◆ Do this ◆
Please write out the lines below exactly, leaving out the pictures.

Excerpt from a dataset:

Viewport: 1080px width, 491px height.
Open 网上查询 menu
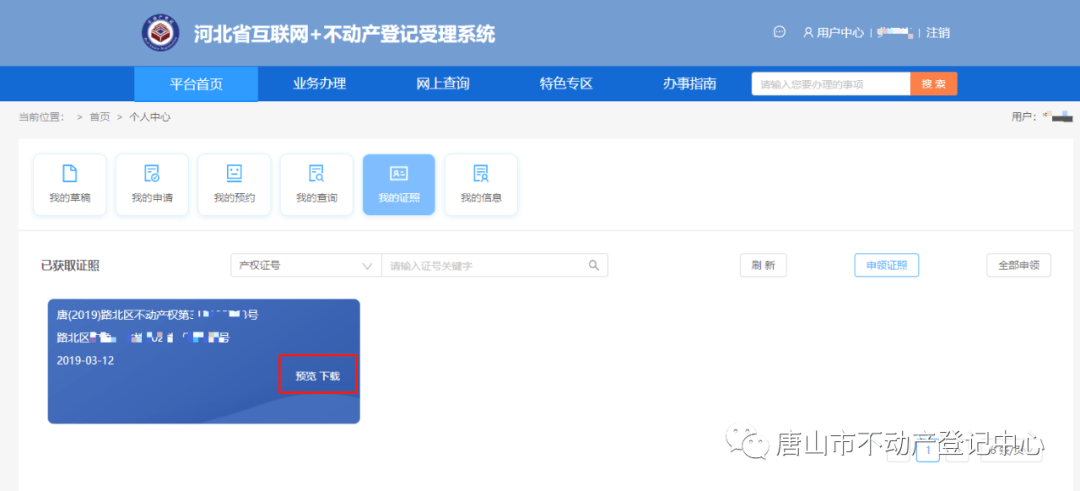tap(442, 84)
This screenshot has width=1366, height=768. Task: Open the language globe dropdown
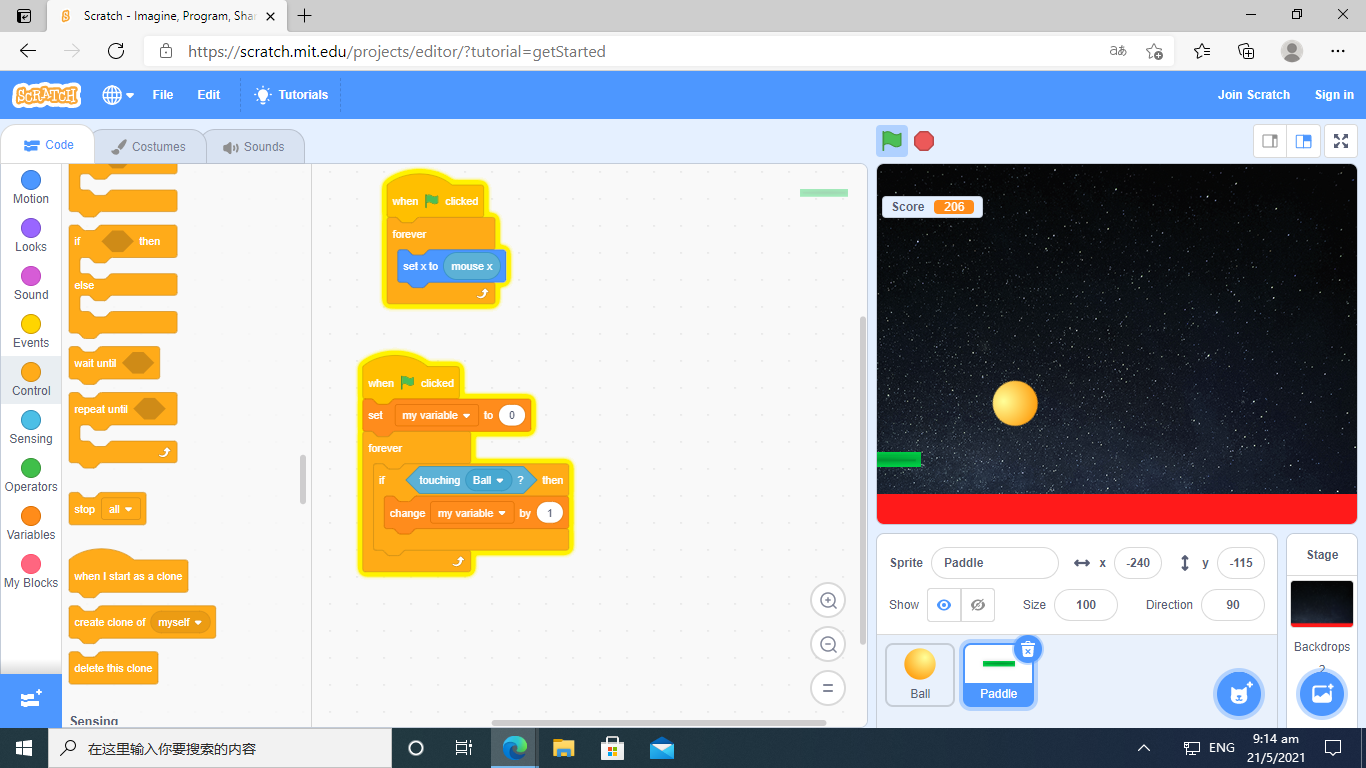118,95
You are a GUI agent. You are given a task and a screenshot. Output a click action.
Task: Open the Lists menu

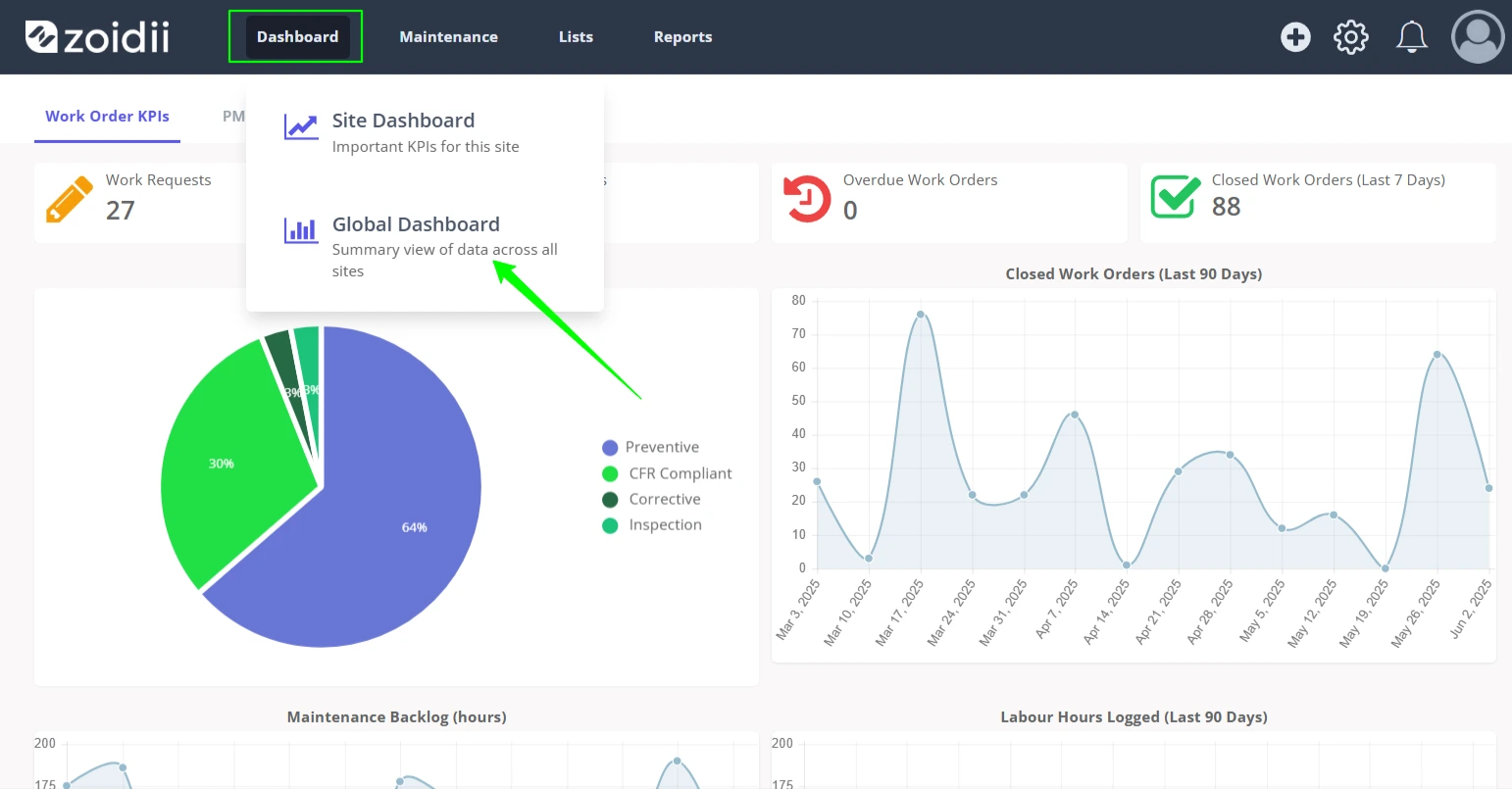pyautogui.click(x=576, y=37)
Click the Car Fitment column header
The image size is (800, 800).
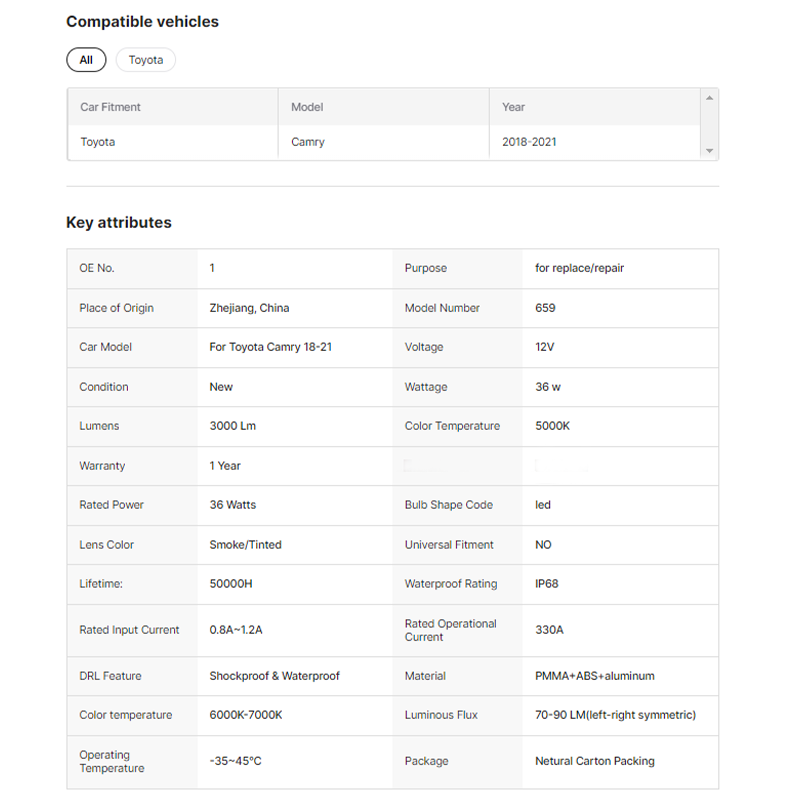tap(111, 107)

◆ Problem solution ◆
Viewport: 1080px width, 491px height.
Open 网上查询 menu
tap(442, 84)
This screenshot has width=1366, height=768. Task: Open the language globe dropdown
118,95
You are a GUI agent. You are given a task and a screenshot. Output a click action.
Task: Open the Lists menu

pyautogui.click(x=576, y=37)
Click the Car Fitment column header
The image size is (800, 800).
tap(111, 107)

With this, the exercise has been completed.